In June 2017, Ms Kench was appointed global chief executive and moved from Australia to the firm’s headquarters in Hong Kong. After the turmoil and uncertainty that surrounded the collapse of its European arm, the firm has regained its strong reputation in Asia-Pacific under her leadership.
Innovation has always been high on Ms Kench’s agenda. As Australia managing partner, her priority was to find new ways to engage people more fully in the firm’s strategy. “I wanted a growth agenda, a growth mindset with some design thinking and a relationship approach to really connect our people with strategy,” she says. The firm was one of the first to build a dedicated innovation unit and to draw heavily on the expertise of its non-legal professionals to develop new ways of working with clients.
Caroline Cox | Group general counsel, BHP Billiton
As the most senior lawyer at one of the world’s largest mining companies, Caroline Cox has a prominent role in a risky and high-profile industry.
Since taking over as general counsel in 2016, Ms Cox has focused on making her team take a holistic view of risk and opportunities.
She ensures the team considers long-term value and sustainability, as well as community and regulatory expectations, when advising the business.
Ms Cox has also introduced a range of secondment opportunities for the legal team as well as initiatives to support flexible work arrangements and promote mental health among her staff.
Before joining BHP in 2014, she practised as a disputes lawyer at Herbert Smith Freehills, and specialised in cross-border regulatory investigations, including representing multinationals in public inquiries.

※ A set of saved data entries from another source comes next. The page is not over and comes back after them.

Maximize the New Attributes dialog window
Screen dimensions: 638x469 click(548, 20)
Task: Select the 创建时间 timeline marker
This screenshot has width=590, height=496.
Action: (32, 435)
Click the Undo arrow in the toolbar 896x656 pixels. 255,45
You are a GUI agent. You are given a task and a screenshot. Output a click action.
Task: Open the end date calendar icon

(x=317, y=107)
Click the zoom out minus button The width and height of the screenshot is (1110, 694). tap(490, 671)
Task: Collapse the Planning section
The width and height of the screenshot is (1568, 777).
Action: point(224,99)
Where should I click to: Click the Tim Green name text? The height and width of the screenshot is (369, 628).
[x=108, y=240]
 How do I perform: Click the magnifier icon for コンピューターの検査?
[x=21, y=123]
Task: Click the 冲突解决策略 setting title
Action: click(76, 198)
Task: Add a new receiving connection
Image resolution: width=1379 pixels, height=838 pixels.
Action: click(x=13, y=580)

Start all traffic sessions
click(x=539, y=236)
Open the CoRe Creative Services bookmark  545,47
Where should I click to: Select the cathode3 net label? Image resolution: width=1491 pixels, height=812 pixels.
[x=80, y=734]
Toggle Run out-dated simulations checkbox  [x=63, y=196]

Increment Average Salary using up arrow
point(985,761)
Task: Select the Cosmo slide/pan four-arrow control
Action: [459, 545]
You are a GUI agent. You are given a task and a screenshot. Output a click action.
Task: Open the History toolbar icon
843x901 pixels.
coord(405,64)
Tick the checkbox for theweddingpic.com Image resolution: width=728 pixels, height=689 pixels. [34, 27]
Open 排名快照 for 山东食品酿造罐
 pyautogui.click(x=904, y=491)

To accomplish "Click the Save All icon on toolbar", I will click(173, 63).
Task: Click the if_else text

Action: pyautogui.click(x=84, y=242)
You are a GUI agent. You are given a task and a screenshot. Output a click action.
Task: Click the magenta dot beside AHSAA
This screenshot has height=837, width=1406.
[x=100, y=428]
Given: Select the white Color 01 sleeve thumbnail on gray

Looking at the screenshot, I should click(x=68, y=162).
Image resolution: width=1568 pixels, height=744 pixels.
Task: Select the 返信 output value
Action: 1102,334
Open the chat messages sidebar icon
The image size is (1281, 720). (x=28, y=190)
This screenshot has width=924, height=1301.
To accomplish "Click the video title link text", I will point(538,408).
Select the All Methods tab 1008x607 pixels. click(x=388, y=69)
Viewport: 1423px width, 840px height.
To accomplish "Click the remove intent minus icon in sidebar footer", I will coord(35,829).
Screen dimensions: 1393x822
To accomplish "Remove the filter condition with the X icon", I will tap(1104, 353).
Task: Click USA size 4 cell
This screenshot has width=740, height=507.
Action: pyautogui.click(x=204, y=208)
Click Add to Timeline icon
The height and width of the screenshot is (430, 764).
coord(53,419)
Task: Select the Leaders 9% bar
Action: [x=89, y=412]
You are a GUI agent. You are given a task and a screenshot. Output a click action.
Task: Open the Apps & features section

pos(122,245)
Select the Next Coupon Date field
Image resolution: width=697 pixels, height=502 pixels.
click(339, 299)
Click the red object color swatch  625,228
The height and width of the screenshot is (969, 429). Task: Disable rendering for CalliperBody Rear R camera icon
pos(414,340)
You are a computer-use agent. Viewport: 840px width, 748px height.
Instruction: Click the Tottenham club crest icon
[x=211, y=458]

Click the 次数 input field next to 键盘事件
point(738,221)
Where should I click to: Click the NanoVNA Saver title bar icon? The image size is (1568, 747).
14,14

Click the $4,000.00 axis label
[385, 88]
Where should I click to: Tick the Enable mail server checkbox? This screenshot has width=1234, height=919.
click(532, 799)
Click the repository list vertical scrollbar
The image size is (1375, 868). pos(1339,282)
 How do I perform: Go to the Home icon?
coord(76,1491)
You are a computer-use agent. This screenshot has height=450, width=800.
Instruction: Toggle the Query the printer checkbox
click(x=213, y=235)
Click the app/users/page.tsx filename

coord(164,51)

Susan Kiefel | Chief Justice of the High Court of Australia
Susan Kiefel was appointed to Australia’s highest judicial position in January 2017. The country’s prime minister, Malcolm Turnbull, described her story as an inspiration, highlighting the humble start of her career.
Ms Kiefel left school at 15 and completed high school part-time while working as a legal secretary. She was admitted to the bar at 21, completed a master of law degree at Cambridge university in the UK and became the first woman in Queensland to take silk and then be appointed to the state’s supreme court. At her swearing-in ceremony, Ms Kiefel noted that 1901 marked the year that Australia’s High Court was established and the first women graduated in law from an Australian university. Yet it was not until 1987 that the first woman, Mary Gaudron, was appointed to the court.
Rebecca Lim | Group executive, compliance, legal and secretariat, Westpac
Rebecca Lim has transformed the compliance, legal and secretariat team to support Westpac’s digital transformation. This came amid increasing regulatory, governmental and public scrutiny of the Australian banking industry, after a host of scandals.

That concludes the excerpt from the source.